Wenn das Werkzeug zurückspricht: Design im Dialog mit KI
Ich saß kürzlich vor meinem Bildschirm und experimentierte mit Claude und Weavy AI. Tools wie Claude & Weavey AI versprechen viel – die Community scheint es zu bestätigen. Was früher Tage oder Wochen gedauert hätte, war jetzt in Sekunden möglich.
Wenn ich etwas so schnell erschaffen oder anpassen kann – wenn die Hürde für nachträgliche Anpassungen so niedrig ist, dass man verleitet ist, ständig anzupassen – was ist es dann noch? Ein fertiges Artefakt? Ein Produkt? Oder etwas ganz anderes?
Mir fiel dabei eine alte Beobachtung von Marshall McLuhan ein: "The medium is the message." Er meinte damit, dass nicht der Inhalt uns verändert, sondern die Art, wie das Medium selbst unsere Wahrnehmung strukturiert. Das Fernsehen hat unsere Kultur nicht durch seine Inhalte verändert, sondern dadurch, dass es überhaupt existierte.
Bei KI-Tools erlebe ich etwas Ähnliches – nur radikaler. Das Medium spricht zurück. Es beobachtet, interpretiert, schlägt vor. Die Frage ist nicht mehr: Wie benutze ich dieses Werkzeug? Sondern: Wie arbeiten wir zusammen? Das Werkzeug steht nicht mehr zwischen mir und der Aufgabe. Es ist Teil des Gesprächs geworden.
IDEO schlägt in ihrem Artikel "Mutualism: Designing for Mutual Benefit Between Humans and AI" einen Begriff aus der Biologie vor: Mutualism. Mutualistisch nennt man Beziehungen zwischen Arten, die sich gegenseitig nützen. Der Clownfisch und die Seeanemone. Bienen und Blüten. Beide Seiten bringen etwas ein. Beide entwickeln sich gemeinsam.
Der Vorschlag: Lasst uns die Technologie wie lebende Systeme behandeln. Technologie hat Bedürfnisse: Daten, Energie, Kontext, klare Intentionen. Menschen haben Bedürfnisse: Orientierung, Vertrauen, Kontinuität. Was entsteht, wenn wir diese Bedürfnisse nicht hierarchisch denken, sondern als gegenseitige Abhängigkeit?

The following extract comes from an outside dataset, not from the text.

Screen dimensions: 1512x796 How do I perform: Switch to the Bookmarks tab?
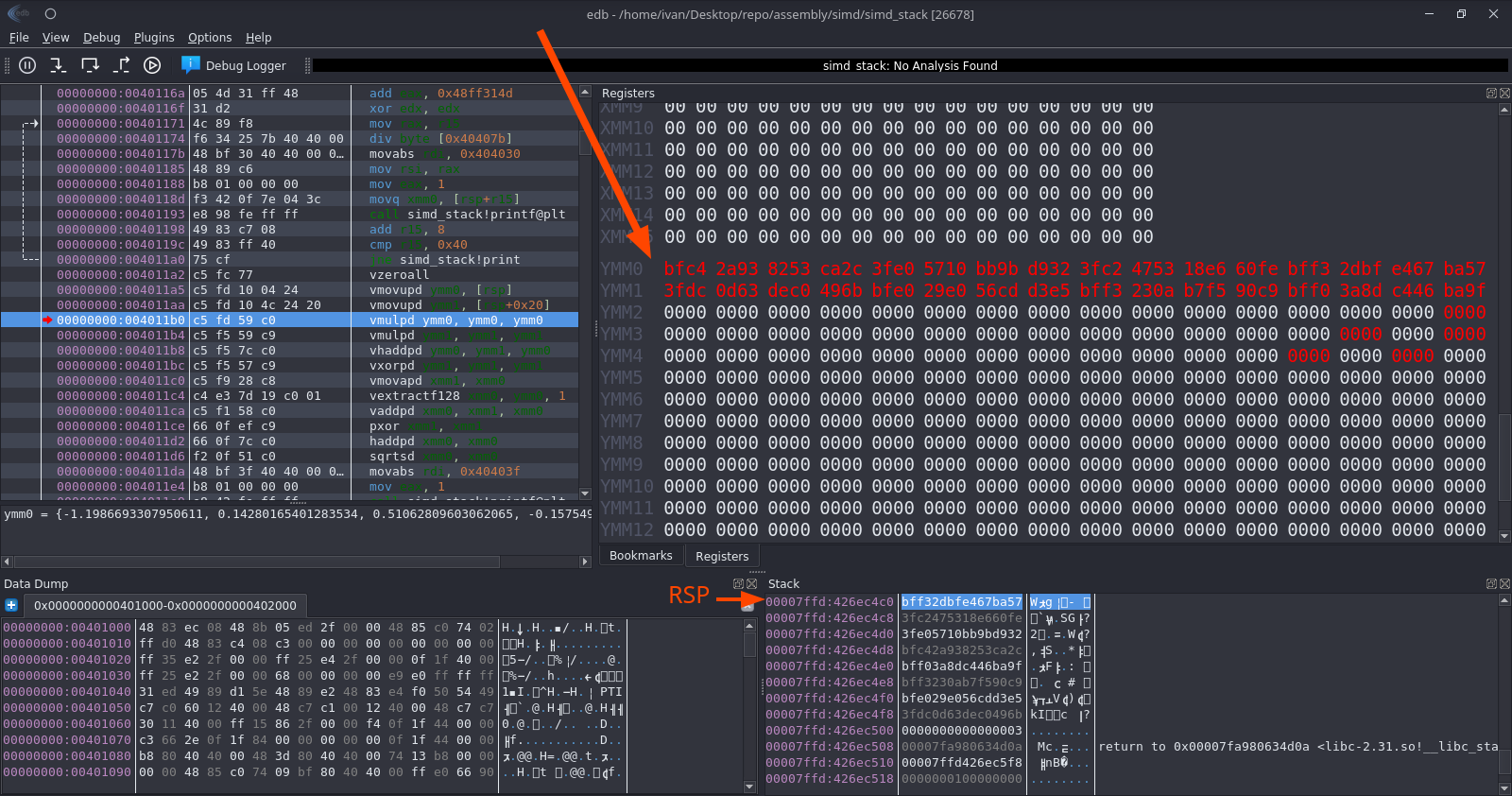coord(641,556)
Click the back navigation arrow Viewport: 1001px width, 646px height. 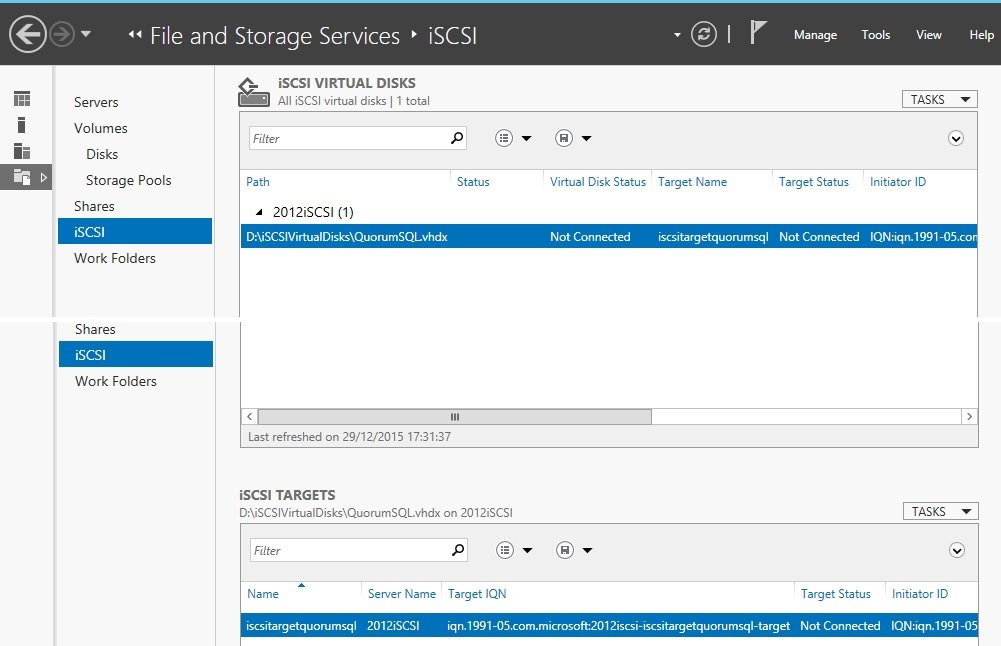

Was in Minuten entsteht und in Sekunden angepasst werden kann, hört auf, sich wie ein Artefakt zu verhalten. Artefakte sind fertig, abgeschlossen, ausgeliefert. Organische Systeme funktionieren anders. Sie sind nie fertig. Sie passen sich ständig an.
Form und Funktion folgen dem Gespräch mit der KI. Der Dialog ist vorläufig. Nie wirklich abgeschlossen.
Beziehungsarbeit
Werkzeuge sind Verlängerungen des menschlichen Willens. Aber diese Metapher bricht zusammen, wenn das Werkzeug zurückspricht.
Die Arbeit mit Tools wie Claude ist ko-kreativ. Was am Ende entsteht, hätte keiner von uns beiden allein geschaffen. In einem interdependenten System lässt sich Autorenschaft nicht mehr eindeutig zuordnen.
IDEO nennt das Prinzip "Never go alone". Nicht: Wie benutze ich dieses Tool? Sondern: Wie entwickeln wir uns zusammen?
Als Designer habe ich 18 Jahre lang daran gearbeitet, einfache Lösungen für komplexe Technologien zu schaffen. Die Industrie hat sich radikal verändert: Designsysteme haben statische Designs abgelöst, Disziplingrenzen verschwimmen. Nie war es einfacher, eine Vision zu visualisieren oder zu coden. Mit Think Thing Design arbeite ich heute mit Unternehmen, die ko-kreative Systeme nicht nur durchdenken, sondern praktisch umsetzen. Die zentrale Frage: Wie gestalten wir Systeme, die sich mit uns entwickeln?
Was beide Seiten brauchen
Ein KI-System braucht qualitativ gute, kontextreiche, vertrauenswürdige Daten. Es braucht Feedback. Es braucht klare Intentionen.
Menschen brauchen Kontinuität trotz Wandel. Vertrauen in Prozesse. Ein Gefühl von Kontrolle.
Das ist das Spannungsfeld. Maximale Anpassungsfähigkeit einerseits – Erkennbarkeit andererseits. Wie bleibt etwas vertraut, wenn es sich jeden Tag verändert?
Die alte Designaufgabe war: das perfekte Artefakt schaffen. Die neue Aufgabe ist: die Regeln des Wandels gestalten. Prozesse entwerfen, die sich selbst entwerfen.
Den Übergang gestalten
Wir befinden uns in einem Übergang. Die alte Metapher – Computer als Werkzeug – trägt nicht mehr. Die neue Metapher – Computer als Partner, als Ko-Kreator, als lebendiges System – ist noch nicht ausformuliert.
Diese Fragen treiben mich in meiner Arbeit um:
- Wie gestalten wir Vertrauen in Systeme, die sich ständig verändern?
- Wie bewahren wir Handlungsfähigkeit in permanenten Prozessen?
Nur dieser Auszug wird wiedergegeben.